The difference between prompt payment and waiting a year for the check may be your attention to detail. Always make sure the written purchase order is signed and correctly states the type, amount, quantity of service and scope of work to be performed. Once you start, you have accepted the job. When delivering materials or installation, always get a signed receipt and retain it for inclusion with billing.

To make it easy to evaluate your billing and to process payment, the invoice should state the purchase order or job number, listing of quantities of materials, unit prices and price extension exactly as listed on the government purchase order.

Include with your invoice as much of the following as feasible: copy of the purchase order, any amendments, delivery receipts or receiving report, and project signoffs.

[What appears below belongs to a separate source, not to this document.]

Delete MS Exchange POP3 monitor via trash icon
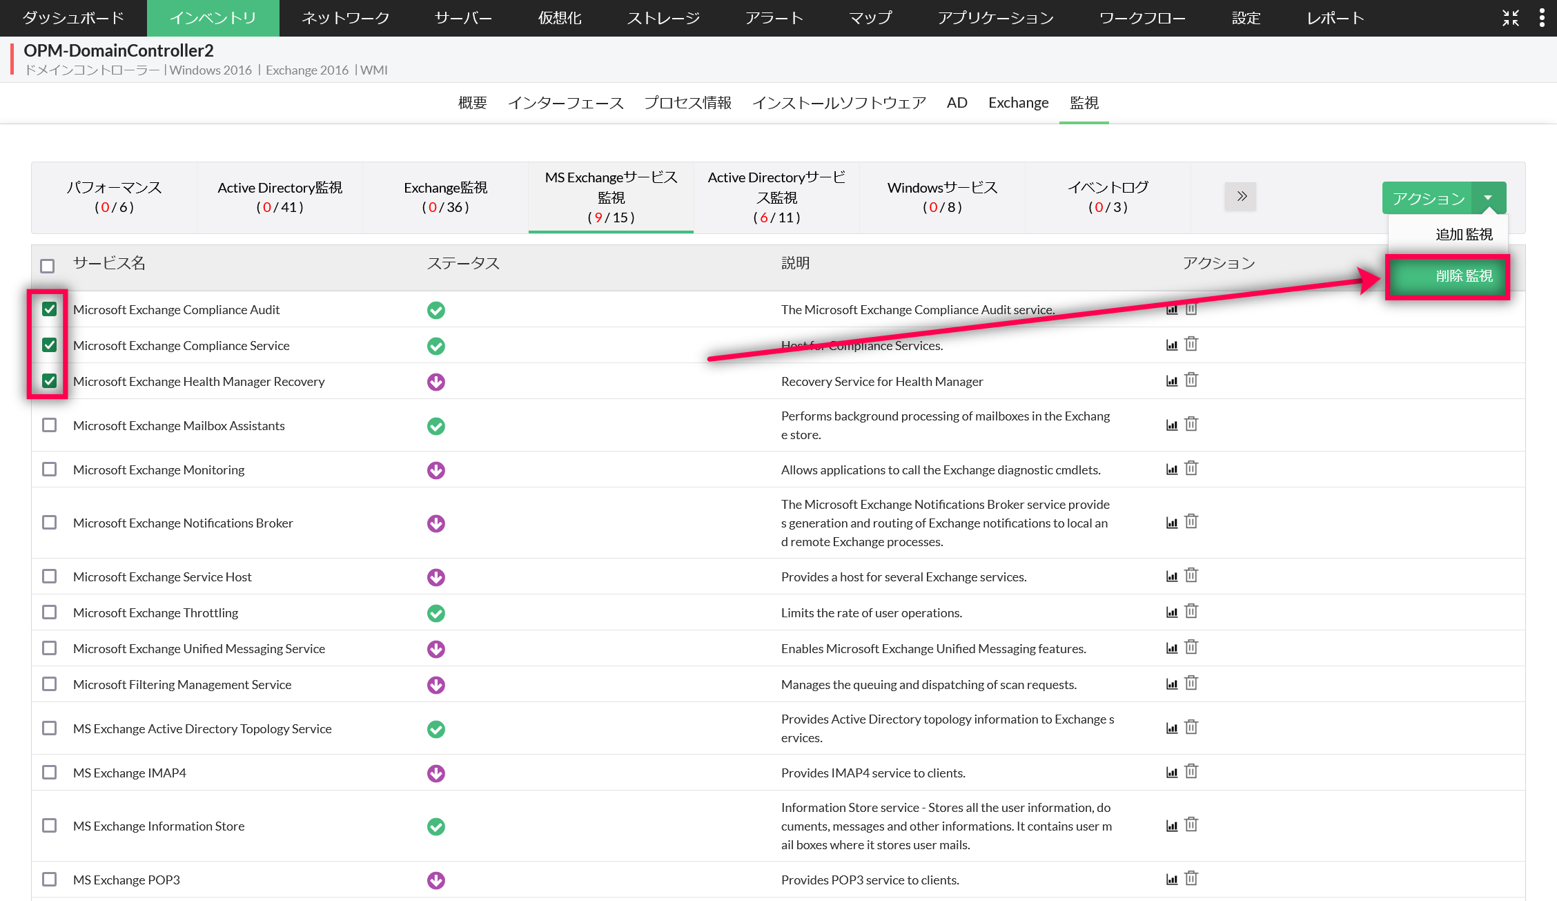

Send the invoice and attachments to the address specified in the purchase order. The government’s position is that their N30 time for payment starts when they receive the invoice at the specified location. Period.

Follow up by phone if no payment is received within 40 to 45 days; have them look up the payment status by purchase order number. Nothing beats civility and having your paperwork at hand. Screaming and threats usually hinder rather than help, and they might “lose” your invoice again.

When there is a problem, start with the person that issued the purchase order; if they do not know the answer, they can find out and cut through bureaucratic layers.

Tax dollars will be spent, and you can get a piece of it if you do your research. While it requires some sales skills, patience and dogged determination are paramount. And it is not for everyone. If you have decided to pursue some form of government business, good luck.